HPC Apptainer + Tailscale Notes

This document captures the cluster runbook and validation checklist for W-151: running RelayMD worker containers as Apptainer .sif images with Tailscale userspace networking on SLURM-managed HPC nodes.

1) Pull and Convert from GHCR

Run on a cluster login node:

export ORG=<org>
export RELEASE_DIR=/depot/plow/apps/relaymd/releases/<version>
mkdir -p "${RELEASE_DIR}"

apptainer pull "${RELEASE_DIR}/relaymd-orchestrator.sif" \
  "docker://ghcr.io/${ORG}/relaymd-orchestrator:sha-<shortsha>"
apptainer pull "${RELEASE_DIR}/relaymd-worker.sif" \
  "docker://ghcr.io/${ORG}/relaymd-worker:sha-<shortsha>"
ln -sfn "${RELEASE_DIR}" /depot/plow/apps/relaymd/current

Expected output: - both SIFs exist under ${RELEASE_DIR} - file is readable from compute nodes (shared filesystem path)

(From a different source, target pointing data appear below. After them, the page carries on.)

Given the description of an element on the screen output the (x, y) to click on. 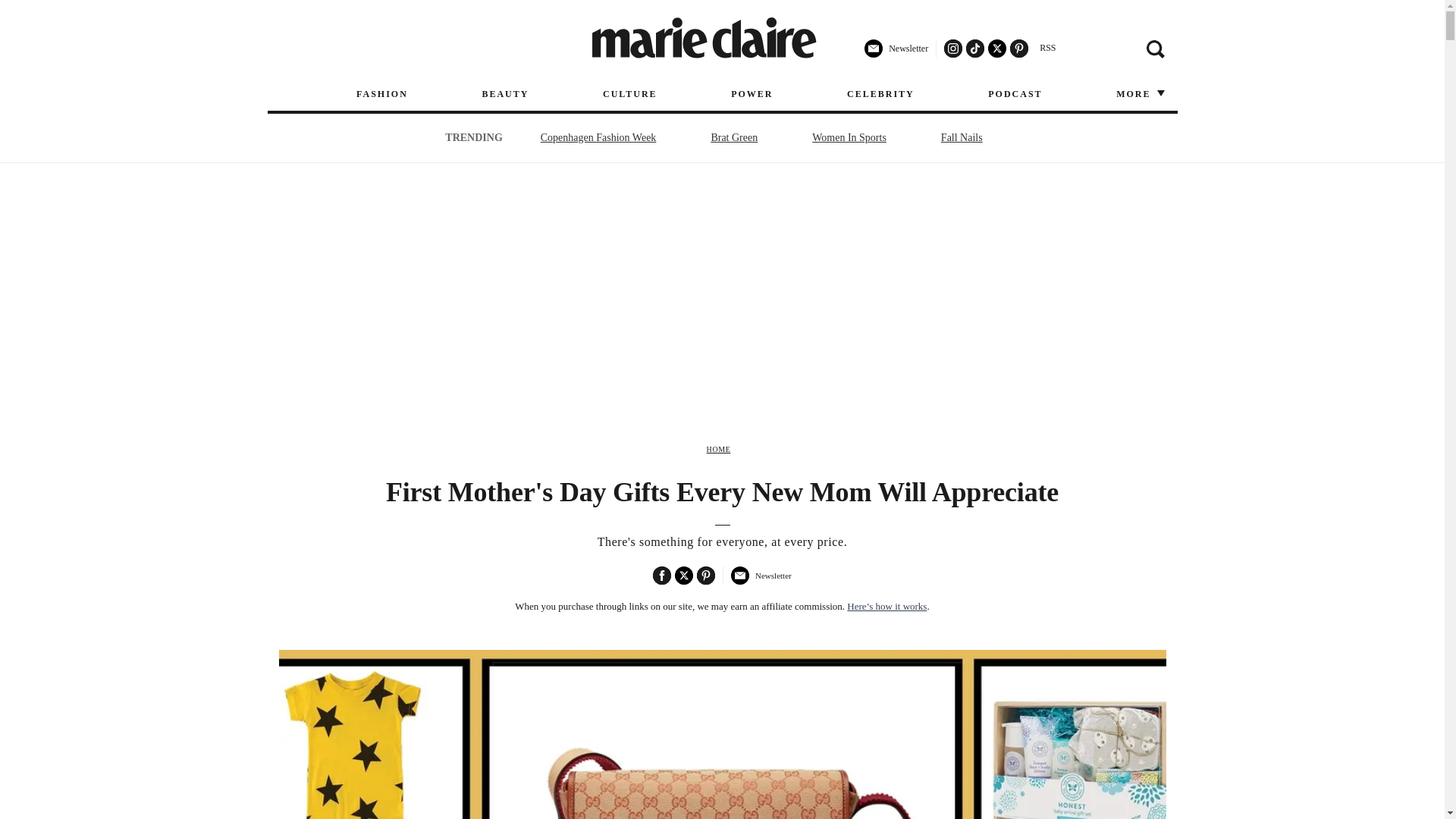
Newsletter (760, 581)
FASHION (381, 94)
CELEBRITY (880, 94)
Fall Nails (962, 137)
CULTURE (630, 94)
POWER (751, 94)
Women In Sports (848, 137)
RSS (1047, 47)
BEAUTY (504, 94)
Brat Green (733, 137)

2) Submit Tailscale Userspace Validation Job

Use the test_tailscale.sbatch template available in the repo under deploy/slurm/:

export TAILSCALE_AUTH_KEY=<ephemeral_auth_key>
export ORCHESTRATOR_HOSTNAME=<orchestrator_magicdns_hostname>
export RELAYMD_SIF_PATH=/depot/plow/apps/relaymd/current/relaymd-worker.sif
# Optional, cluster-specific:
# export APPTAINER_FLAGS="--cleanenv --writable-tmpfs --bind /tmp:/tmp"

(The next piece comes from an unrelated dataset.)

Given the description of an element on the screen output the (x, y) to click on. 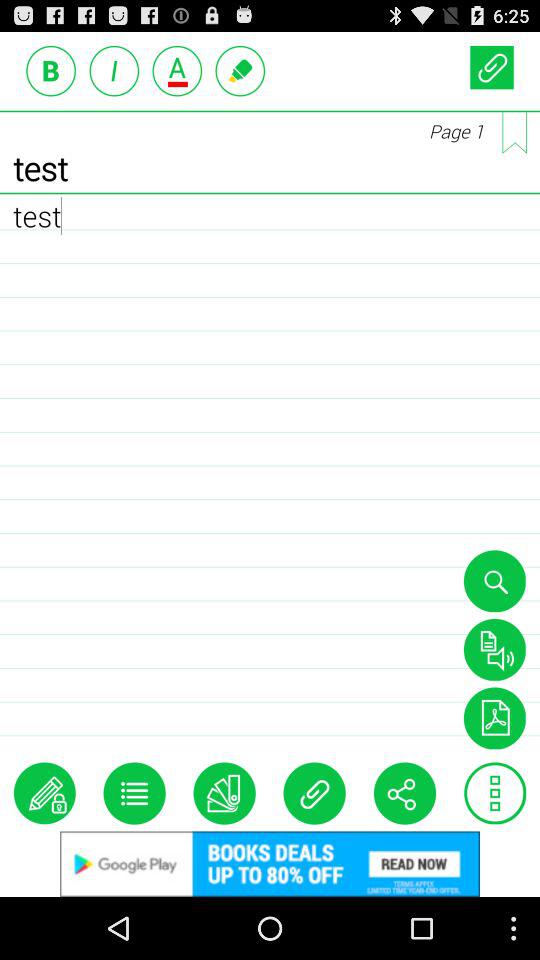
display list of notebooks (134, 793)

sbatch deploy/slurm/test_tailscale.sbatch

Success criteria: - job exits 0 - tailscale-healthz-<jobid>-<node>.log contains {"status":"ok"...} - job stdout contains Tailscale userspace + orchestrator healthz test passed

3) Manual Validation Checklist

Required checks for Definition of Done:

  1. Node appears in Tailscale admin panel during job execution:
  2. expected hostname prefix: relaymd-test-
  3. GET /healthz response from container is {"status":"ok", ...}
  4. Node disappears from Tailscale admin panel within a few minutes after job completion (ephemeral key behavior)

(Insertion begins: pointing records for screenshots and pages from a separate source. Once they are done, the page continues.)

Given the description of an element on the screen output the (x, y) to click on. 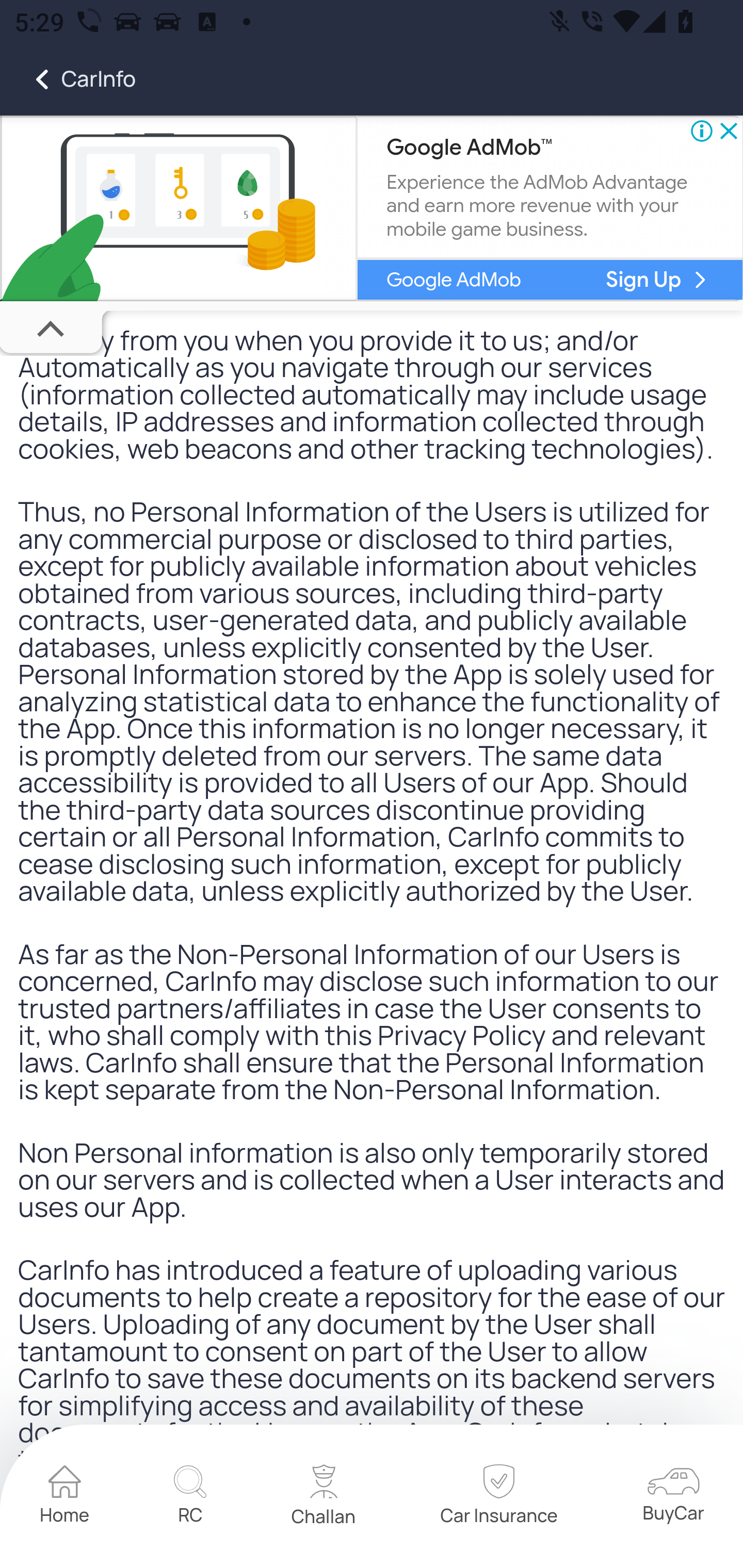
CarInfo (67, 79)
Google AdMob™ (468, 149)
Google AdMob (452, 280)
Sign Up (643, 281)
home Challan home Challan (323, 1497)
home Home home Home (64, 1498)
home RC home RC (190, 1498)
home Car Insurance home Car Insurance (497, 1498)
home BuyCar home BuyCar (672, 1497)
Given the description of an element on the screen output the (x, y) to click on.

4) Cluster-Specific Flags/Notes

Record the exact options needed on your cluster (fill this section after live run):

  • Required apptainer exec flags:
  • --cleanenv
  • --writable-tmpfs
  • --bind /tmp:/tmp
  • Additional required flags:
  • <none observed yet>
  • Namespace/network caveats:
  • <fill after first successful run>
  • Filesystem caveats:
  • <fill after first successful run>

5) Live Run Results

Fill this section after executing on the real HPC cluster:

  • Cluster name:
  • Login node used:
  • Shared .sif path:
  • SLURM job id:
  • Compute node:
  • Tailscale admin panel check (appear/disappear):
  • /healthz response:
  • Final status:

6) Fakeroot Validation Note

apptainer build --fakeroot was probed on this HPC and is not currently a supported path due missing usable fakeroot/subuid support. RelayMD deployment uses GHCR-published images plus apptainer pull on the login node.